Attached to the entire process (except for the first verify form of payment step) is an intermediate message event listening for a Cancel message. (Presumably this is a different Cancel than the one specific to the Payment Problem notification described above.) No matter where in the process this occurs -- before booking, during booking, after booking but before debiting customer, etc -- the processing is the same (Handle Cancel Message). That is incorrect, since how you handle the cancel depends on the state of the process... how far you've gotten. Of course you could put all that state-dependent processing inside Handle Cancel Message, but then why did you draw this diagram in the first place?

I intended error 15 to mean modeling a single cancellation handling activity for the process regardless of state, where in reality the cancellation behavior has to be state-dependent.
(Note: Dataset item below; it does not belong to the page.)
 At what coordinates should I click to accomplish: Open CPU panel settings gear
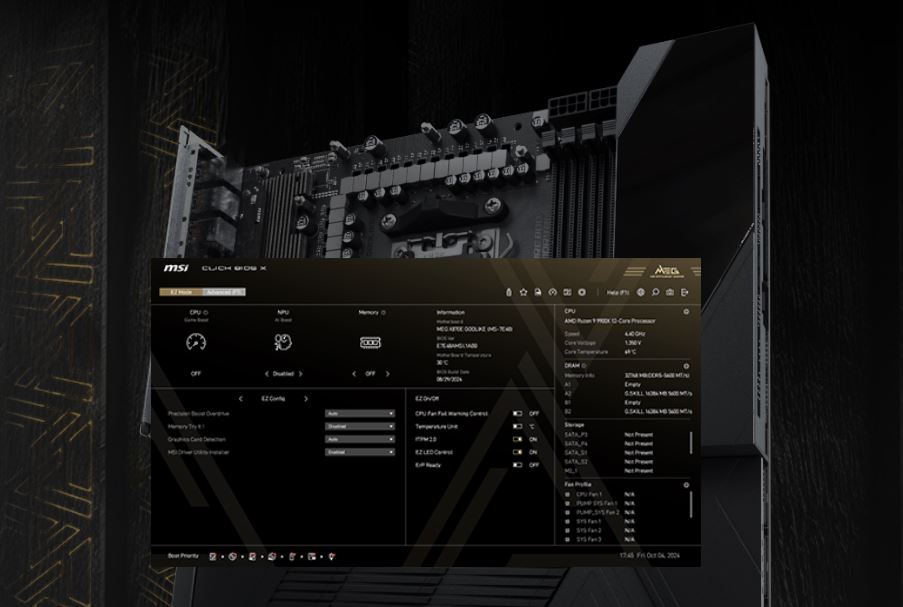(686, 312)
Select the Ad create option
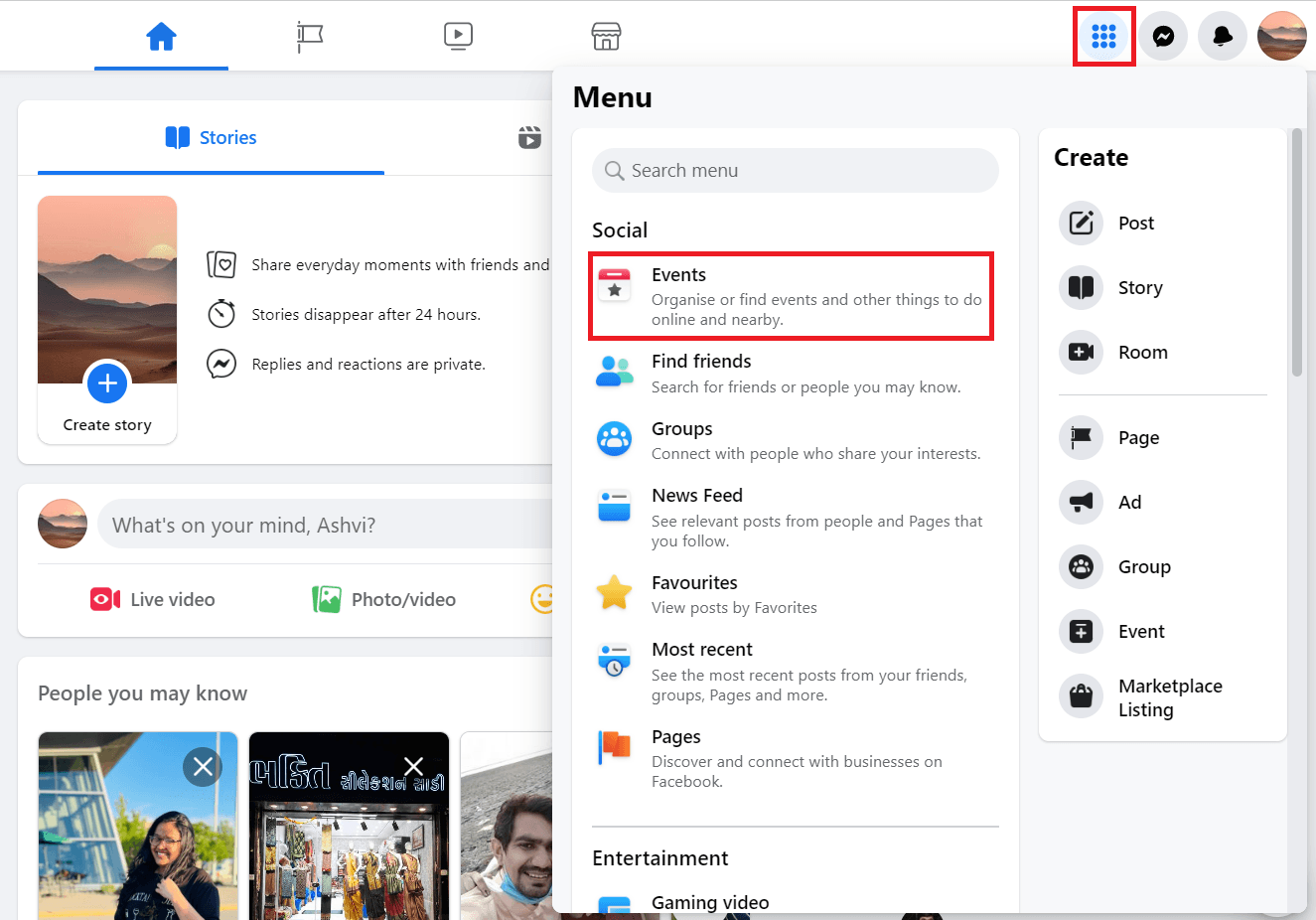 click(1129, 502)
On reflection now, I believe that the author was trying to model a business transaction in which a Cancel message aborted the transaction and triggered compensation of the bookings and debits, but the exception flows, compensation events, and other BPMN rules got him so befuddled that the business semantics were completely lost.

It is tempting to draw from this example the conclusion that BPMN is too hard for business analysts to understand, or perhaps exception handling in BPMN is too hard. I don't believe it. It's just that there isn't much educational material out there that shows people how to use BPMN correctly. Surely a business analyst should be able to model a customer transaction process that describes when and how to charge the customer, issue credits, allow cancellation, etc. Should all the exception-handling be left out of the model and turned over to the programmers? I don't think so.

In a few days I'll work out what I think would have been the right way to do this. It's good practice for me as I put together my BPMN training.